I found it surprisingly difficult to come up with a query at first, perhaps humbled by some of the great examples in the video. Eventually I plugged in “race,ethnicity” and got this result:
That’s race in blue and ethnicity in red, in case you can’t see it easily. The graph was more or less as you’d predict – the word ethnicity comes in recently as an alternative to ‘race’, but at a time when race was being talked about more and more. Interestingly there’s a big increase in the use of both terms in the last decade or so, and race is still much, much more common. Of course, we must remember that the program can’t register ambiguities, so pairing the word ‘race’ with ‘ethnicity’ doesn’t stop it picking out examples of running or horse races! As a more specific, recently created word, ethnicity naturally occurs less often.
Here’s one suggested by a commenter on the TED website:
Both terms have ambiguities, but it’s an interesting reflection on our increasing obsession with romantic love (in the English-speaking world).

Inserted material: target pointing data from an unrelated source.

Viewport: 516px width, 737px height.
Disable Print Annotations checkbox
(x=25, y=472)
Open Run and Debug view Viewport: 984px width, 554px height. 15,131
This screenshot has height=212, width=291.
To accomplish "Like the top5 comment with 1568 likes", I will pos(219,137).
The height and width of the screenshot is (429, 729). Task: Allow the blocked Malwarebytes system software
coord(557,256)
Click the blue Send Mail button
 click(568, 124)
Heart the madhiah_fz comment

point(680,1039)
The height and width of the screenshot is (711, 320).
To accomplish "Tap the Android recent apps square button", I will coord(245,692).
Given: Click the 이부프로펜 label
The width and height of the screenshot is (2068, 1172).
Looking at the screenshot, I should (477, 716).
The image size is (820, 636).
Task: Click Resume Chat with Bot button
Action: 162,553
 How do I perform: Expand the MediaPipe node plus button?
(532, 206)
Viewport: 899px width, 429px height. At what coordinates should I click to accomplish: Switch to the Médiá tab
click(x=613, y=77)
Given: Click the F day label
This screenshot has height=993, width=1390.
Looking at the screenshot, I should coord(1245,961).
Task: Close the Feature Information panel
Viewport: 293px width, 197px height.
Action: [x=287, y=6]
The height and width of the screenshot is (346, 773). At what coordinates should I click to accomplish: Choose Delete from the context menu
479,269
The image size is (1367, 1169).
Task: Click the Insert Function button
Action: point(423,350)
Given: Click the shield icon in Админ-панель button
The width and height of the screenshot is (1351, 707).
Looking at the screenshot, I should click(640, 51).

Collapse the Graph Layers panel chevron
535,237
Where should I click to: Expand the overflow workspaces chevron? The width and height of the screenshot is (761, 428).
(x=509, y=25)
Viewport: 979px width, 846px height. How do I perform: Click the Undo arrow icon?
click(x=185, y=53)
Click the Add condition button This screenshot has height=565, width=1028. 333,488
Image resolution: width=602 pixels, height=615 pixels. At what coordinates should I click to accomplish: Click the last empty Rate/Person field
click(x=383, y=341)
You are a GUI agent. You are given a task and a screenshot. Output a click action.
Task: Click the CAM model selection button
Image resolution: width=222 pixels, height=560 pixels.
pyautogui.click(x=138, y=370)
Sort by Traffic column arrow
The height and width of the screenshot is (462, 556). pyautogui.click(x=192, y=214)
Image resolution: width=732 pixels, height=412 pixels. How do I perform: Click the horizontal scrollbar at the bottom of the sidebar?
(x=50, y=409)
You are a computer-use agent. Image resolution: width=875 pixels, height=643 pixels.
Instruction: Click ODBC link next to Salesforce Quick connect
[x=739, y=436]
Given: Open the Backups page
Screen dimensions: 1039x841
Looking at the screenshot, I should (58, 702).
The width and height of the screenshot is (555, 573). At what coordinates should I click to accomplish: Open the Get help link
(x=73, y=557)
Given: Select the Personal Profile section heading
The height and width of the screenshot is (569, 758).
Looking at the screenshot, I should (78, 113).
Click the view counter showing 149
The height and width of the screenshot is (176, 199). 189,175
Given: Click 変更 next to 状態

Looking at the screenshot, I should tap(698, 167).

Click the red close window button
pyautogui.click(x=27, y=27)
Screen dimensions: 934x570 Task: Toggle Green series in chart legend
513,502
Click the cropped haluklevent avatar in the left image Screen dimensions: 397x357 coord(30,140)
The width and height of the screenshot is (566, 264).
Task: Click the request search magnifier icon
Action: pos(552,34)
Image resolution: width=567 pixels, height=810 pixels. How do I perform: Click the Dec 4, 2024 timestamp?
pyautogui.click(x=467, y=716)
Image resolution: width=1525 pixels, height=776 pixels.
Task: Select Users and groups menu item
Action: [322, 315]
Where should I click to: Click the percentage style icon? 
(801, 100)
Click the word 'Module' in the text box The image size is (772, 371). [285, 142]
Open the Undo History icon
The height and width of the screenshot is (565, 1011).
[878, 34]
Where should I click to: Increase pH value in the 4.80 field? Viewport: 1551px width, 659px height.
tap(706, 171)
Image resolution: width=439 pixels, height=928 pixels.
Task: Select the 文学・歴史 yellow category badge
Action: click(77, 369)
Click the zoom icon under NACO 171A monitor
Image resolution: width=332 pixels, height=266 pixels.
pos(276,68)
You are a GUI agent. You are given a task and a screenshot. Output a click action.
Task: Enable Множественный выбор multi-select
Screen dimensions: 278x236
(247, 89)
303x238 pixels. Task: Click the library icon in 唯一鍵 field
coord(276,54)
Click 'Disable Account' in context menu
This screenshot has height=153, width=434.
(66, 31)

I’ve come to think that romantic love is a natural companion to contemporary capitalist culture, based as it is on individual choice as the prime motivator.
Another that a commenter posted, which lacks ambiguity and prodiced a very interesting graph:
When using the Ngram Viewer, it’s important to remember what the program is doing. It’s scanning millions of books, and plotting how often your word or phrase is used in books published at different times. It’s case sensitive and won’t distinguish between homonyms. More importantly, it doesn’t just magically tell you what was common in society at the time – searching for ‘rape’ doesn’t tell you how much rape was committed, but only how much it was written about. With that caveat though, it’s an excellent and fascinating tool for getting a sense of what has been important in society throughout history. Go on and give it a go.